From prayer to prairie

Dennis Sadowski October 19, 2023

Bright clusters of Virginia bluebells and the star-shaped lemon-yellow blooms of marsh marigold greet Marianist Sister Leanne Jablonski ’85 as she walks a meandering pathway through woodlands at the Society of Mary’s Mount St. John oasis a few miles east of the UD campus. It’s spring, and nature is putting on its usual colorful show.

Emerging from the forest filled with native plants and trees, Jablonski looks out over a restored grassland prairie coming to life in the bright afternoon sun. The renewed 14-acre prairie sits atop a borrow pit that yielded 75,000 cubic feet of sand and gravel for the construction of adjacent Interstate 675.

The overlook gives Jablonski director of the Marianist Environmental Education Center housed on the property, a deep sense of satisfaction. It’s a place where she feels the embrace of Mother Earth; she offers a prayer of appreciation for the beauty of the diverse plant and animal life at the 147-acre nature reserve, known as MEEC.

“It’s a time of renewing my friendships with all life and renewing my commitment to care for God’s creation,” Jablonski said of her walks. “And I ask for guidance in the work that we are doing.”

That work is part of the care for all God’s creation, an increasingly common pursuit for Catholic sisters around the world. Heeding the call of Pope Francis, many U.S. religious orders of women are conserving energy, reducing waste and plastic usage, lowering dependence on fossil fuels, installing solar panel arrays and adding electric vehicles to their fleets, actions aimed at slowing global warming. Their actions are both spiritual and practical, and the results they are achieving offer models for how others consider both the environment and the most vulnerable among us.

Given data:
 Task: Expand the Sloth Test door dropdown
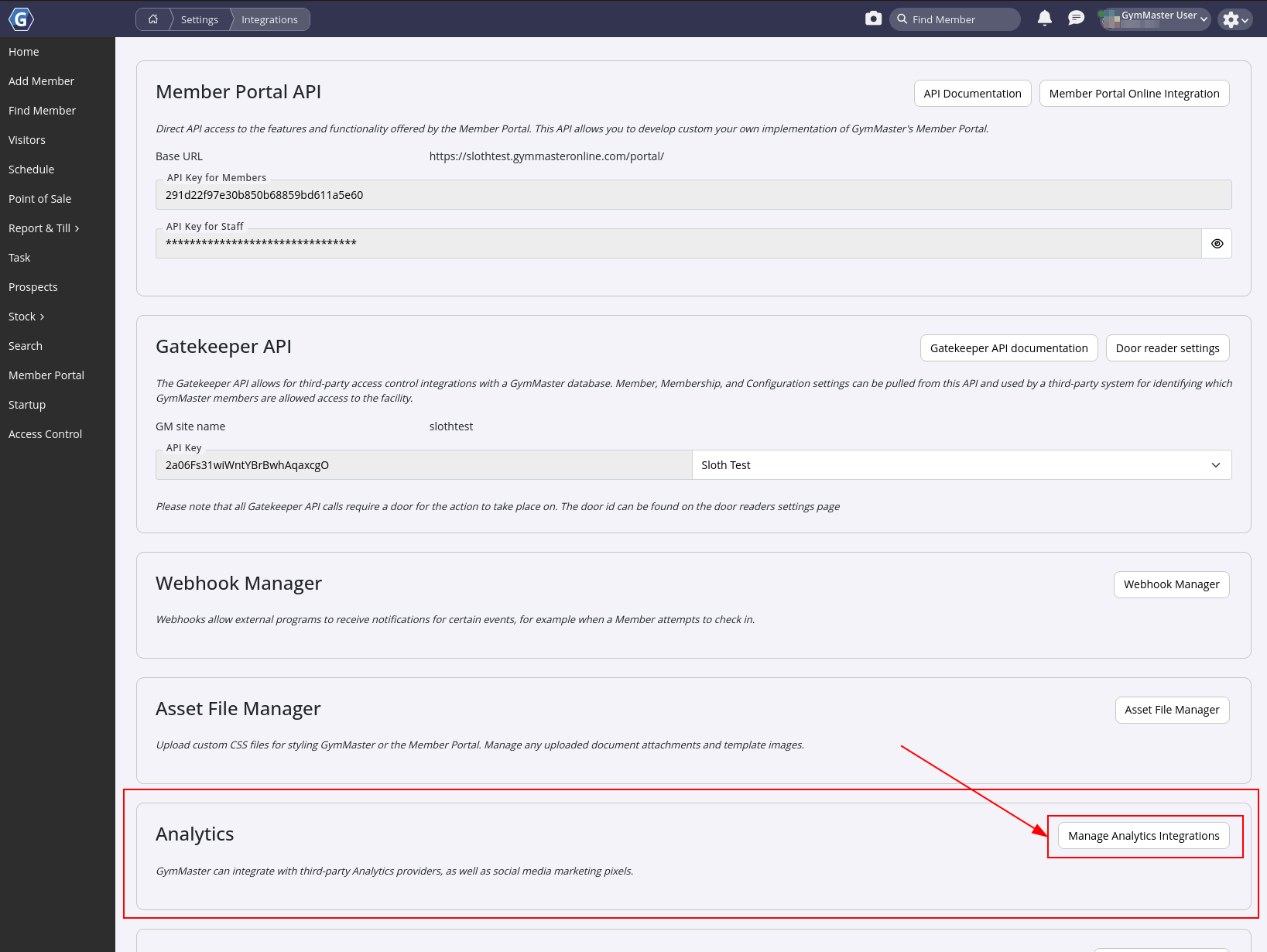coord(961,465)
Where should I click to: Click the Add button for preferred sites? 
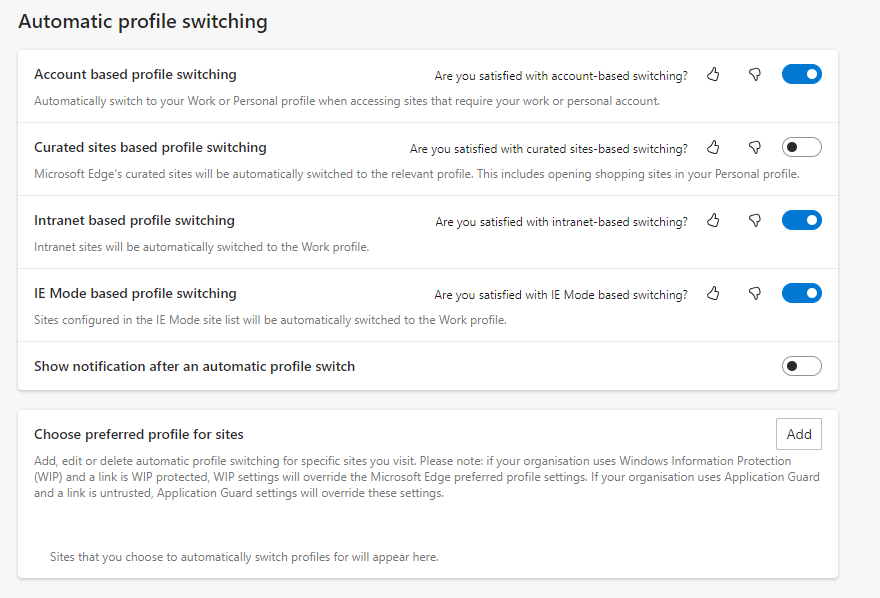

Tasks for this exercise:
1: Answer from the prairie article:
(a) Which two plants greet Jablonski as she walks through the woodlands?
(b) What did the borrow pit under the prairie yield, and for what construction?
(c) How many acres does the nature reserve cover?
2: Carry the prairie article forward from its last sentence.
The material has nothing to do with the prairie article.

Task answers:
1:
(a) Virginia bluebells and marsh marigold.
(b) 75,000 cubic feet of sand and gravel, for building Interstate 675.
(c) 147 acres.

2:
Illustration by Becca Thorne
Illustration by Becca Thorne

 

The prairie

Jablonski, an ecologist who is a scholar for faith and the environment within UD’s Hanley Sustainability Institute, has devoted her life to protecting creation and addressing climate change. Her multiple roles — a ministry she described as built on the rich tenets of Catholic Social Teaching and the charism of her order, the Daughters of Mary Immaculate — allow for opportunities to educate, raise awareness and undertake hands-on work for Earth.

“My call is coming from God and it’s been mediated through the ecosystems, the creatures, the plants and the animals consistently,” explained the native of Winnipeg, Manitoba, who holds a master’s degree in biology and also earned a master’s in
pastoral ministry in 1991, both from UD.

The one thing she has come to understand through her work: “Everything is connected.”

It’s a sentiment that Pope Francis calls “integral ecology” in his encyclical Laudato Si’, on Care for Our Common Home. In urging a conversion of attitudes to foster care and tenderness in the world, he writes, “we are not disconnected from the rest of creatures but joined in one splendid universal  communion.”

Jablonski’s communion with nature blossomed during the 1970s when she worked as a naturalist in the Manitoba provincial park system. Her love deepened while working as a lab assistant at the University of Manitoba, seeing the symmetry between her Catholic beliefs and ecology after joining a Bible study group that included scientists who seamlessly connected their work with their faith.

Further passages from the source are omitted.